Hitting home runs with sports venues
- November 1, 2021: Vol. 8, Number 10

Hitting home runs with sports venues

by Kristi Waterworth

There’s something magical that happens to a city with a resident sports team. No matter if it’s a farm-league baseball team or a top-rated NFL team, there’s a power there that brings people of all walks of life together under one banner. They cheer together in the stadium; they gather in the parking lot; they have dinner in nearby restaurants; they check out abutting retail shops.

Sporting venues create a lot of synergy for all types of other real estate investments, which is why they’re drawing more developers and landlords to the neighborhoods immediately around them. Whether you’re interested in buying into existing investments or developing new ones, considering locations near sporting venues may be a great move.

BRINGING MORE OPPORTUNITY TO OPPORTUNITY ZONES

Although sporting venues can be located almost anywhere there are people, many well-loved facilities, as well as brand-new ones, are located in opportunity zones. An opportunity zone is an economically distressed area that has been given a special designation that can help encourage redevelopment (or initial development) through tax incentives and the potential for reduced capital gains taxes.

Brett Johnson, founder and partner in Fortuitous Partners, which helps develop opportunity zones, as well as co-chairman of soccer team the Phoenix Rising Football Club in Phoenix, saw a unique opportunity to move his team to a larger stadium while also developing real estate around the new facility using the opportunity zone program.

“As we’ve grown, we started to recognize that we will need to build a bigger stadium,” Johnson explained in a Real Assets Adviser podcast. “In order to kind of make it all pencil out, you want to have additional real estate, you want to develop office space, hotel, multifamily, retail, commercial, etc. So, automatically, that lends itself toward the question ‘Where’s a good place to build?’

“This program [opportunity fund], it kind of bends the laws of economic gravity in the most positive sense,” Johnson added. “It takes private capital that might otherwise not go into these areas … and it gives an incentive for those pieces to come together.”

Although there’s plenty of incentive for developers such as Johnson to build sports stadium-anchored developments in opportunity zones, these projects do a lot for the community at large, too. The added points of interest give visitors an experience that can’t be duplicated elsewhere, keeping more tourism dollars within the new stadium zone. LA Live is a good example of this type of district, providing plenty of entertainment, shopping and dining for both visitors and residents of Los Angeles without needing to leave the immediate area.

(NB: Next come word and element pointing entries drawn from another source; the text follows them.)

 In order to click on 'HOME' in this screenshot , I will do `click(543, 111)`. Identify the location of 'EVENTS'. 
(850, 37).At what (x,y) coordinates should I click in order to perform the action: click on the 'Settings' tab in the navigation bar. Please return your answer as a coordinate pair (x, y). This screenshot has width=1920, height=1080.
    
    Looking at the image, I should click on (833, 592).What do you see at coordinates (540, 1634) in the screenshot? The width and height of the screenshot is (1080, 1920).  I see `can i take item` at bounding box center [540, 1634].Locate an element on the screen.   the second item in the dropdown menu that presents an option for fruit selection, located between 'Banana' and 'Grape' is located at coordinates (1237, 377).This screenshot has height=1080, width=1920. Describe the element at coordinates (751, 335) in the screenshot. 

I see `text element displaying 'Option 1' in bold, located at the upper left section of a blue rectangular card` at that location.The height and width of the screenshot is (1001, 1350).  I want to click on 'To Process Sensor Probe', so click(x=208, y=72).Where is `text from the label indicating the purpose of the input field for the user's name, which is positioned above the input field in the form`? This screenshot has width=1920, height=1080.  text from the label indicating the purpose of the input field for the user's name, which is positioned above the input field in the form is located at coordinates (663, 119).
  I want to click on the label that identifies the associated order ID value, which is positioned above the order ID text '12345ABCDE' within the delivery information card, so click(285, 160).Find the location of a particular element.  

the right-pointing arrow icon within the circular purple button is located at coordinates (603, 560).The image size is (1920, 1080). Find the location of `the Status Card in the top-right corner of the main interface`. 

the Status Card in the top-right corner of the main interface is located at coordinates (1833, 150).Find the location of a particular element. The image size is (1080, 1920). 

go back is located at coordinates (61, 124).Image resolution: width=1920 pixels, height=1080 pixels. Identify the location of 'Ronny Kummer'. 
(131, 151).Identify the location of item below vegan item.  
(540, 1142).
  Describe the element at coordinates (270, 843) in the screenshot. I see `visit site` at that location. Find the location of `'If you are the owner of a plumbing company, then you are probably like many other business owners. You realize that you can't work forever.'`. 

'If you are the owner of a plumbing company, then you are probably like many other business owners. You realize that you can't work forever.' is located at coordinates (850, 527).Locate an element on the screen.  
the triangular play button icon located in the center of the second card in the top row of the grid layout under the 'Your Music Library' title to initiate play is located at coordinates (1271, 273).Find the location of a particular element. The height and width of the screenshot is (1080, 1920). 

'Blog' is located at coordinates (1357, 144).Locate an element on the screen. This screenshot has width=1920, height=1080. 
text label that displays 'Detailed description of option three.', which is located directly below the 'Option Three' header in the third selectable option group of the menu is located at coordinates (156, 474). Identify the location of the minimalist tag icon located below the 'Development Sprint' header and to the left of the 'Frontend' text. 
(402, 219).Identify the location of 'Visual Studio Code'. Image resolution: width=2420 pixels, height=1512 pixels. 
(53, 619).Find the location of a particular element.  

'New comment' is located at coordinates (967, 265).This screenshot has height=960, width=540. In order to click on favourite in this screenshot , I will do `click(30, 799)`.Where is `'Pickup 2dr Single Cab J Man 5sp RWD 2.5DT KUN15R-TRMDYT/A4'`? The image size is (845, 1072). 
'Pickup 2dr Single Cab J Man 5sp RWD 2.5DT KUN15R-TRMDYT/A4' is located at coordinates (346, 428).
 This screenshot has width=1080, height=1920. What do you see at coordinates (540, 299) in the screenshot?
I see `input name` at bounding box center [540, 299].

TRADITIONAL SPORTING VENUES AND ESPORTS

Of course, the traditional sports that people think of when they think of sports stadiums — such as football, soccer, baseball, and the like — aren’t all that exist today. In fact, esports are also making powerful strides as entertainment options all on their own. As with professional sports, professional esports attract people who want to watch their favorites compete. In the case of esports, the difference is that they’re competing in virtual worlds.

According to Deloitte, in 2018 alone, more than $4.5 billion was invested in esports. It’s an industry driven by males aged 21 to 35, but a not-insignificant percentage of females 21 to 35 are also part of the global fan base worth about $380 million. Companies such as Electronic Arts have been investing heavily in esports for years and have created quite the buzz.

But these throngs of fans of esports need somewhere to gather, to discuss their favorite gamers and games, buy official esports merch, and the like. As this population ages, they may take their kids for a day out at the esports stadiums that have yet to be built, creating yet another fandom ecosystem that could generate its own financial gravity.

TO SPORT OR ESPORT?

Developing real estate near popular sporting venues is never a bad idea, provided you’re in the investment at the right price point. These facilities tend to attract a huge range of people, with a large range of needs, including both travelers and residents of an area.

When the real estate in question is clearing up blight, so much the better, as the increased demand for the zone may prove exactly what your investment portfolio is looking for, as well as give a real estate value bump as the zone gentrifies.

Investing in and around traditional sporting venues, then, is almost a given, especially when done using tools like opportunity funds. What’s the far more intriguing question is whether esports will generate the same sort of synergy and, if so, what the yield could be in the future.

Since most cities don’t have dedicated esports domes, this definitely falls into the world of speculative investing, but as interest seems to not be slowing down, esports may be a good place to see a significant return for early adopters who can afford to wait for the sector to catch fire.